Halil Öz
Söylediklerimiz ve Yap-A-Madıklarımız
Tutarsızlık söylediklerinizin gerçeklik veya doğruluk açısından aynı niteliği ve netliği taşımama durumudur. Kişinin anlattıkları veya yaptıkları önceki anlattıklarıyla çelişmemelidir; yaptıklarına ters düşmemelidir. Vardığınız kararları kişisel durumlar sebebiyle değiştiriyorsanız ve aynı olay karşısında sürekli farklı bir davranış içinde oluyorsanız, yani duruşunuzda netlik yoksa toplum içinde yanar döner diye tabir edilir veya onun ipiyle kuyuya inilmez yaftasını yersiniz. Tutarlı insan; söylediğini yapan, yaptığını söyleyendir.
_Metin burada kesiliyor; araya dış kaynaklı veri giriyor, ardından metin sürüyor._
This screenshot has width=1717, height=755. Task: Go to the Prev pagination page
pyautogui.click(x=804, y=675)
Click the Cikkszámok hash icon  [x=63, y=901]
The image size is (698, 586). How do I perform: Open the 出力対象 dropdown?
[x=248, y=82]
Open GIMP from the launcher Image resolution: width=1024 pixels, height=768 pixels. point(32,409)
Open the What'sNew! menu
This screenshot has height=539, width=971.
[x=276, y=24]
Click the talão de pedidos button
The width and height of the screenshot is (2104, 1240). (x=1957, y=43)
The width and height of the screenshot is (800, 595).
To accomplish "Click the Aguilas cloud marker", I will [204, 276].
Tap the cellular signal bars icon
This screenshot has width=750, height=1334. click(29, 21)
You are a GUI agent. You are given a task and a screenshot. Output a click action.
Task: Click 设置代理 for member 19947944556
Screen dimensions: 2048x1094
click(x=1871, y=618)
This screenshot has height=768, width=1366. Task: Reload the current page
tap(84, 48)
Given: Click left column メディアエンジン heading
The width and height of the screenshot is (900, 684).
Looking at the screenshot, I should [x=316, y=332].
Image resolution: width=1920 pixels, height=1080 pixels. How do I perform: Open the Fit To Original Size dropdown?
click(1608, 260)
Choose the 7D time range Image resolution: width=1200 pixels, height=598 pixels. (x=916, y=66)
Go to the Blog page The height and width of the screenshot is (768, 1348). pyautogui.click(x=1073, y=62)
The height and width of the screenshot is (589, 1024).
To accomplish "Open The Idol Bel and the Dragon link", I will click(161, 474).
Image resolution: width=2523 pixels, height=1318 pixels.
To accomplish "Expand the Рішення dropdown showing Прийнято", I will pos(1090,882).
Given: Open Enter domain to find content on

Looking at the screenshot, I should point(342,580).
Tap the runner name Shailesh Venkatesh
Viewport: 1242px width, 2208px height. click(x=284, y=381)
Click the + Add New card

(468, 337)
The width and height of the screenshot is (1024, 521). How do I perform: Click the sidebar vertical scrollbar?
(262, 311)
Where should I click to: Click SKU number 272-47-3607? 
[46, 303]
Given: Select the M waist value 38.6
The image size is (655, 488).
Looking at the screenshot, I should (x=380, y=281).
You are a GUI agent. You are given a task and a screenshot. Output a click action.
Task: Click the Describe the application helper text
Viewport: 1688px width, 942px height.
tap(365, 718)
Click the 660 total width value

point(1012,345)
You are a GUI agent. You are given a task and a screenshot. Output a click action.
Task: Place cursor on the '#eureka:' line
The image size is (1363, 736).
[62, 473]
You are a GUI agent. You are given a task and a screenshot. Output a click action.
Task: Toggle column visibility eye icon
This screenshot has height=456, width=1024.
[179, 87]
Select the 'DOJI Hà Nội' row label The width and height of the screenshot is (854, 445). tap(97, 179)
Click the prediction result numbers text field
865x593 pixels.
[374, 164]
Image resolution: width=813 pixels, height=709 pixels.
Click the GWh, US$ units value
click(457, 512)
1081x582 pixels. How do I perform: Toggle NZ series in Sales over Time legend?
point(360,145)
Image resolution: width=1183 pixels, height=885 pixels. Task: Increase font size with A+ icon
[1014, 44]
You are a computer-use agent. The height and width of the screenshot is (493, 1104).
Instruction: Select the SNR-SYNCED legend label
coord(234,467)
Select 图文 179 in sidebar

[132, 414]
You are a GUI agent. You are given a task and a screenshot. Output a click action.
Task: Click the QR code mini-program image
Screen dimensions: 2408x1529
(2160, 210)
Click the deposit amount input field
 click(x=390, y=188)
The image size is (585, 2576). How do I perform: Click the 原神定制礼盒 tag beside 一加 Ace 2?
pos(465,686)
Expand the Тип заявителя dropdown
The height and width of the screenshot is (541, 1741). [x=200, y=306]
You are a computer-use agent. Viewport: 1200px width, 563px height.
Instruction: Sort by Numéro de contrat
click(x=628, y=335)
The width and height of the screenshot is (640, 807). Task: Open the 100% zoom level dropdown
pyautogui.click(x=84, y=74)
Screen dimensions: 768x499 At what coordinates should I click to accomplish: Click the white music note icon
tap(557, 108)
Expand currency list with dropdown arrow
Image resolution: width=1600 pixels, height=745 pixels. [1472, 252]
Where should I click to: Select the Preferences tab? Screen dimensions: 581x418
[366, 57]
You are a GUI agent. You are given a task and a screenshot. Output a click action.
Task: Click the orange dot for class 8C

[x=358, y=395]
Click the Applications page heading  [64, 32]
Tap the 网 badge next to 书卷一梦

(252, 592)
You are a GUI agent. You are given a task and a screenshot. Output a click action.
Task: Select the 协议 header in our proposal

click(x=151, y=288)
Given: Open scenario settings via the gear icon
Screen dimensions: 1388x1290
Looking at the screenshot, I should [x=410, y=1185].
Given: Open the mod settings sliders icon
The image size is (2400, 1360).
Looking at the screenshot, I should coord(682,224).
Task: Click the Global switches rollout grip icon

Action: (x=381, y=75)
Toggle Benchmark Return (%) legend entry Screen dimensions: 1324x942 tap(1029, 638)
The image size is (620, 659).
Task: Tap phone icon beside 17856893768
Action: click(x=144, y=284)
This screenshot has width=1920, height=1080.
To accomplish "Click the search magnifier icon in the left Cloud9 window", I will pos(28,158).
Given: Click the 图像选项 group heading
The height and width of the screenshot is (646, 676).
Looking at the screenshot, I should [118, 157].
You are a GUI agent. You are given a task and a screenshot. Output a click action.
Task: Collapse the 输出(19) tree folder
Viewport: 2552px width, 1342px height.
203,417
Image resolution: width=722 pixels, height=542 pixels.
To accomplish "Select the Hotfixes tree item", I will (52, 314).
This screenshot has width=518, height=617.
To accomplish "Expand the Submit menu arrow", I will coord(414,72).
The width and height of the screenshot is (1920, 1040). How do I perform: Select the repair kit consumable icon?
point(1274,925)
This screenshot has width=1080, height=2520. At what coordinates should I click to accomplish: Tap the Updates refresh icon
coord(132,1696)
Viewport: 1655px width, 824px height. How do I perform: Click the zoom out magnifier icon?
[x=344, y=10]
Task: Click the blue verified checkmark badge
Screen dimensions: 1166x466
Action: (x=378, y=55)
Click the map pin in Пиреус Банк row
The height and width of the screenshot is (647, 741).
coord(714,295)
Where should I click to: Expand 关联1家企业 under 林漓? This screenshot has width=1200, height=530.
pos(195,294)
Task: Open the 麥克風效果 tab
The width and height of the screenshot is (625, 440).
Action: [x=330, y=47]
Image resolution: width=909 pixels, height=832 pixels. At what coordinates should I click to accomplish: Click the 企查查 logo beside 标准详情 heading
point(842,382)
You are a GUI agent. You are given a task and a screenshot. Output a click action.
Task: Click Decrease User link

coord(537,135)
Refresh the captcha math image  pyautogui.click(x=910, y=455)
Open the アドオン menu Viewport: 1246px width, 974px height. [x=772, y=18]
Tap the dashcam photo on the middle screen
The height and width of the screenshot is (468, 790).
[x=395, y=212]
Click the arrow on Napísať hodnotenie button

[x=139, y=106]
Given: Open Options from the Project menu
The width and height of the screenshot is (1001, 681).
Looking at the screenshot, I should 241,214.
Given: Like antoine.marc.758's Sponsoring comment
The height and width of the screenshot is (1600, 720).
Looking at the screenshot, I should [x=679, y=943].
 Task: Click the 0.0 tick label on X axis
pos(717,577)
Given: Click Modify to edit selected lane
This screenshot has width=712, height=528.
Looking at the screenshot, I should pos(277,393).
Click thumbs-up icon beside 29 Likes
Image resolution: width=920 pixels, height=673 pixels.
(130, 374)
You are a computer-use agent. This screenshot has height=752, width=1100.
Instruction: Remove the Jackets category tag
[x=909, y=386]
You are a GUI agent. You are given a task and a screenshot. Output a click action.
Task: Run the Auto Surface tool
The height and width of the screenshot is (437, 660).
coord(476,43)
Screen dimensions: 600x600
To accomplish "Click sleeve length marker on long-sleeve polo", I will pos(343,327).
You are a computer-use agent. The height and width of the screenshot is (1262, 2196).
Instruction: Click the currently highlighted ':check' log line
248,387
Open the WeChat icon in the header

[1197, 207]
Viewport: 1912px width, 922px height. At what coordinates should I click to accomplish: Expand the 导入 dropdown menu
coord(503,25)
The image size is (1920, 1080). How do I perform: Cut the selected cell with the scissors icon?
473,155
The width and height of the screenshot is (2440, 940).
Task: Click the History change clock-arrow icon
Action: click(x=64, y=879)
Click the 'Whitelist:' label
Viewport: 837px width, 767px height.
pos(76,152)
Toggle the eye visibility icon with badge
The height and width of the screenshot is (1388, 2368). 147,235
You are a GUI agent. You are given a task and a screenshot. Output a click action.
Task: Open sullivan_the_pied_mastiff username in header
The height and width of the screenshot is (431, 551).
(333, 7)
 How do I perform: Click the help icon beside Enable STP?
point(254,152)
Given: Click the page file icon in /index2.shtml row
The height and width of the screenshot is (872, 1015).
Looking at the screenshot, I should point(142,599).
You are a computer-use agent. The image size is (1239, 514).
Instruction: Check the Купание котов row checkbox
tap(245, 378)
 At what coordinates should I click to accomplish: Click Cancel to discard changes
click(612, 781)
Bir başkasının istediği gibi değil de olduğu gibi davranandır.
Özüyle sözü birdir. Mevlana’nın “Ya konuştuğun gibi ol, ya olduğun gibi konuş.” sözünü kendine düstur edinendir. Dikkat çekmeye çalışmaz, ilgi beklemez, gerçekçidir. Kendisinin yapmadığı bir şeyi başkasına tavsiye etmez. Tavsiye ettiklerini önce kendisi uygular. Duygular an içinde farklılaşabilir lakin düşünceler an içinde aniden değişiyorsa, kendinizi tutarlılığınız konusunda sorgulamanız gerekir. Tutarlı görünmek ile tutarlı olmak farklı şeylerdir. Tutarlı görünüp tutarsız davrandığınızda, kendi benliğinize yaptığınız ihanetin yanında karşıdakinin de saygısını kaybetmiş olursunuz…Kaybettiğiniz saygıyı tekrar kazanmanın yolu daha zor ve daha meşakkatlidir…Sonradan ne kadar tutarlı davranmaya çalışsanız da nafile…Karşımızdaki insan bizimle kuracağı ilişkide bize güvenemez ve her durumda “acaba” der. Gönlü istese de size güvenmesi, inanması zorlaşır. Kendisini zorlasa da zordur, yeniden dumura uğratılmayacağına inanmak… Ya böyle biri ebeveyniyse işler daha da zorlaşır. Zira artık kimseye güvenmeyip, herkesten vazgeçip dönüp sırtınızı gidebilirsiniz… Fakat ailenizi bırakabilir misiniz? Elbette bırakamazsınız.
*. *. *.
İşte bu noktada anne ve baba arasında, dozunda, ortak bir tavır belirleyebilmek gerekir. Tutarlılık sağlam karakterler yetiştirmenin olmazsa olmazıdır. Aksi durumlarda, ebeveynlerin birbirleri arasında tutarlılık yoksa çocukların kişilik gelişimi zarara uğrar. Elbette anne babalarda birbirinden farklı düşünülebilirler; ama bunu çocuğa yansıtmamalı, çelişkilerini çocukların yanında tartışmamalıdırlar. Verdikleri, kararları neden verdiklerini çocuklara anlatmalıdırlar. Bir duruma evet-hayır dediklerinde; sonuna kadar evet-hayır diyebilmelidirler. Mantıksal ve duygusal düşüncelerini birbirlerinden ayırmalıdırlar. Tavırlarını hiçbir olay ve durumda değiştirmeden karşısındakinde kafa karışıklığına yol açmayacak kadar net olmalıdırlar. Aksi halde çocuklarımız da Hacı Bektaş-i Veli’nin “Biz dile ve söze değil, öze ve hâle bakarız.” sözünden feyz alarak aramıza kalın ve uzun surlardan örülü geçilmez bir kale örerler. Çocuklarımızla aramızdaki kaleler hep sevgi duvarlarından örülü kalsın.